In this case, A = pi/3 and B = 3pi/4. Substituting the values into the formula, we get:
sin(pi/3 - 3pi/4) = sin(pi/3)cos(3pi/4) - cos(pi/3)sin(3pi/4)
To evaluate cos(3pi/4) and sin(3pi/4), we can use other trigonometric identities:
cos(3pi/4) = cos(pi/2 - pi/4) = cos(pi/2)cos(pi/4) + sin(pi/2)sin(pi/4)
= 0 * square root of 2 / 2 + 1 * square root of 2 / 2 = square root of 2 / 2
sin(3pi/4) = sin(pi/2 - pi/4) = sin(pi/2)cos(pi/4) - cos(pi/2)sin(pi/4)
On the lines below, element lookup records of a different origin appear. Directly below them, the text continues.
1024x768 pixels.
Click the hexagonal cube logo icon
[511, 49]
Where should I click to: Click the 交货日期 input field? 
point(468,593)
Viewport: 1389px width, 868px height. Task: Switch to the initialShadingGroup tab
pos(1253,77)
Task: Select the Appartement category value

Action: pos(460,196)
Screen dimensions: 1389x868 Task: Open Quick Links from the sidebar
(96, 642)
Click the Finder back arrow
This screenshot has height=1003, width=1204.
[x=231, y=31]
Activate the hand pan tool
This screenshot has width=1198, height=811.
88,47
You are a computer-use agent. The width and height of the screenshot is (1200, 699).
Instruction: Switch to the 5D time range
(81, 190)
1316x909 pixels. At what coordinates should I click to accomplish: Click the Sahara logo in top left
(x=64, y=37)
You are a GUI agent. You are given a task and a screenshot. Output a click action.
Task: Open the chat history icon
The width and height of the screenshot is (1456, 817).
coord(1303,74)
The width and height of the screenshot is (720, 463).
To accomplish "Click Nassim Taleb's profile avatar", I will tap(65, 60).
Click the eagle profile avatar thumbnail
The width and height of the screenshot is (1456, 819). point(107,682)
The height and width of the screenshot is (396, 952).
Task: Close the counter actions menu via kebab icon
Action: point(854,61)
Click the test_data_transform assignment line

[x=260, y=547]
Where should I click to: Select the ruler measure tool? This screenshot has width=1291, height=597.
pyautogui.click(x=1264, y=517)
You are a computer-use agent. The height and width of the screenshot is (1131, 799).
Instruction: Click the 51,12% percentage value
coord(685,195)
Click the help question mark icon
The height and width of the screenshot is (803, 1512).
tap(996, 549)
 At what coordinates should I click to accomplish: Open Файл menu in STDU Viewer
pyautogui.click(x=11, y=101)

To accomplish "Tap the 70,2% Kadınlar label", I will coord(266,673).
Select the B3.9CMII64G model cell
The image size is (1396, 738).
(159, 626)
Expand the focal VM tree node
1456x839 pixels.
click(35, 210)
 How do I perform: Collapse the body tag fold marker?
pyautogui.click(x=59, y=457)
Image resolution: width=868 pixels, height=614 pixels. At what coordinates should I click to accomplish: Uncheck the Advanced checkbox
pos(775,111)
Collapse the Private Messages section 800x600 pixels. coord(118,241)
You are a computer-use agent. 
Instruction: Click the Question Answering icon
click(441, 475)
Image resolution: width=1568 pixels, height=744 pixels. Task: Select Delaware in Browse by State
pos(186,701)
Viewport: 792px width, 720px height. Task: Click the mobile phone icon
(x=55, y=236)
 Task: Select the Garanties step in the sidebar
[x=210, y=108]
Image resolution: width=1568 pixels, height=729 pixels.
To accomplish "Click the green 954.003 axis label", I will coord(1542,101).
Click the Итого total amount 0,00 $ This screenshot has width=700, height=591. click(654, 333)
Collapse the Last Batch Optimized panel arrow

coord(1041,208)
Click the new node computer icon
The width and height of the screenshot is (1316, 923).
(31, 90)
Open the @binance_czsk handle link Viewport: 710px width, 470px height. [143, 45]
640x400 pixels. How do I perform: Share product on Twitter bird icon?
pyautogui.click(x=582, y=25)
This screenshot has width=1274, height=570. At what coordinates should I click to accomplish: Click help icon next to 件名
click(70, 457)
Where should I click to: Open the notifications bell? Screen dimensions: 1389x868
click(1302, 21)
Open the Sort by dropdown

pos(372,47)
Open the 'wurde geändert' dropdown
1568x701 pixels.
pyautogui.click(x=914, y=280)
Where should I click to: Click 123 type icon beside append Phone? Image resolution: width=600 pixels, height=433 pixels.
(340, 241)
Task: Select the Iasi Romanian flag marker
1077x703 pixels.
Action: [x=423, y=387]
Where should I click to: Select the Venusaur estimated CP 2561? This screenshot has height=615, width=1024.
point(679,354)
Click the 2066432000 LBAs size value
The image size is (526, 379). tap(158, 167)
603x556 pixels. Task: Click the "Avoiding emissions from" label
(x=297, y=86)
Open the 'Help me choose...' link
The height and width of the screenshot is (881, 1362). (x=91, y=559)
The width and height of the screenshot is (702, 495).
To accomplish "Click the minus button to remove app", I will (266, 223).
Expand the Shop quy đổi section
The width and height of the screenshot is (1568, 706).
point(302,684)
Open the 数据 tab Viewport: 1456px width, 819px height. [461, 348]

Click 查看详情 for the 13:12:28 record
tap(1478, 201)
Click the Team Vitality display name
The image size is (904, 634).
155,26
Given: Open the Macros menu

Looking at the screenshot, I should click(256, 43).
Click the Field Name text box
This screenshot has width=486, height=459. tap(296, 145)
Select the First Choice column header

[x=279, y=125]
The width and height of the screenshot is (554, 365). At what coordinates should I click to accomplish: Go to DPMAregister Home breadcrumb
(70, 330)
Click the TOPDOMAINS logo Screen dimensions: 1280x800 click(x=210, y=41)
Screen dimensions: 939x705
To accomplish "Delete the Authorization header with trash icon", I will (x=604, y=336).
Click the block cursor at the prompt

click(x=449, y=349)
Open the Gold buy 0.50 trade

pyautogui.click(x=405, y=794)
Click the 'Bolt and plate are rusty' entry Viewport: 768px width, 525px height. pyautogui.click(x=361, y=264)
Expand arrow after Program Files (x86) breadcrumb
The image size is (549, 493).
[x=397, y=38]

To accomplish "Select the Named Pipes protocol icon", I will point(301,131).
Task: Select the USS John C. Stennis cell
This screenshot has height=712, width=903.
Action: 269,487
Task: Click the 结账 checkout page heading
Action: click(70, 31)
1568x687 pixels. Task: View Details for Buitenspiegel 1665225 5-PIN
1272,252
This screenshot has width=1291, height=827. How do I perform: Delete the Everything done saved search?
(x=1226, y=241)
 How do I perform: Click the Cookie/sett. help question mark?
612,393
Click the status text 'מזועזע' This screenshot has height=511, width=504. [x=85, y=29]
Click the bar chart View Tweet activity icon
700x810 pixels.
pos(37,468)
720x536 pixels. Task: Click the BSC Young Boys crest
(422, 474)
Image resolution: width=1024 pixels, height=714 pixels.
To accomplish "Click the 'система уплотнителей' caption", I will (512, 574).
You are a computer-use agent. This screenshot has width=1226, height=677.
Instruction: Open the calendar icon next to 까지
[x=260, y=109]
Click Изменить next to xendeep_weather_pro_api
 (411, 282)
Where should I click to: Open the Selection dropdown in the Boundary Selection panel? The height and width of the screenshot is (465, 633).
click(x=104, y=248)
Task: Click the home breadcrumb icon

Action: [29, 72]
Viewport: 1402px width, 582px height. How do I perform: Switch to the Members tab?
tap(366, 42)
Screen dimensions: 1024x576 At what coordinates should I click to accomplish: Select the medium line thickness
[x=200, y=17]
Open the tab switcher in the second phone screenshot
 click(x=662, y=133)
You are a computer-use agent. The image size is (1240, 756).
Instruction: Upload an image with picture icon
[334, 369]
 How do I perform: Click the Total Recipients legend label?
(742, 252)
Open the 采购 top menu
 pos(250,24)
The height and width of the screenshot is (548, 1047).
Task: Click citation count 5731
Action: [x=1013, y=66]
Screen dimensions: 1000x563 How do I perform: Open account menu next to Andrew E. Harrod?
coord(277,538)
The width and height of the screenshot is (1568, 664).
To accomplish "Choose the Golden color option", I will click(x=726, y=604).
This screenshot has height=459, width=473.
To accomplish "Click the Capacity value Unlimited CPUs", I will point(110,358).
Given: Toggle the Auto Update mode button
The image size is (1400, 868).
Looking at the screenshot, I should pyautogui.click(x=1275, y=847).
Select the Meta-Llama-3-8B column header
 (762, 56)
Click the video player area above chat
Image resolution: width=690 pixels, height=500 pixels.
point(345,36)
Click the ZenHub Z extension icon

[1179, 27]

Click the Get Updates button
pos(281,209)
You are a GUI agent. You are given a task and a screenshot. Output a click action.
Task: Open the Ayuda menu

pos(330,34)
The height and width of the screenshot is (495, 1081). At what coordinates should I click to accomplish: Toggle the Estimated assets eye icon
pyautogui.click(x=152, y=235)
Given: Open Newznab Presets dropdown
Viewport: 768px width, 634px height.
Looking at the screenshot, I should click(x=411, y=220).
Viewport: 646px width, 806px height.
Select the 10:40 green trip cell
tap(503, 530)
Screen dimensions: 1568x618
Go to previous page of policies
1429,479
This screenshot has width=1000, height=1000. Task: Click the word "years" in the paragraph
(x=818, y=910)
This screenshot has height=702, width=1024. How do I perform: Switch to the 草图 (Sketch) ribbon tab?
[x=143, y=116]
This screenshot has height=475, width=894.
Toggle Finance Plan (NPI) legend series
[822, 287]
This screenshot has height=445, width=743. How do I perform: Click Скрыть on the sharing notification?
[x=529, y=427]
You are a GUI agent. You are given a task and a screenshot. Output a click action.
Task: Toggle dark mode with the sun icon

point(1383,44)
= 1 * square root of 2 / 2 - 0 * square root of 2 / 2 = square root of 2 / 2
Now, we can substitute the values back into the original expression:
sin(pi/3 - 3pi/4) = sin(pi/3) * square root of 2 / 2 - cos(pi/3) * square root of 2 / 2
= (square root of 3 / 2) * (square root of 2 / 2) - (1/2) * (square root of 2 / 2)
= (square root of 3 * square root of 2) / 4 - (square root of 2) / 4
= (square root of 3 * square root of 2 - square root of 2) / 4
= (square root of 6 - square root of 2) / 4
Therefore, the final answer is: (square root of 6 - square root of 2) / 4, which can also be expressed as (-1 + square root of 3) / (2 * square root of 2).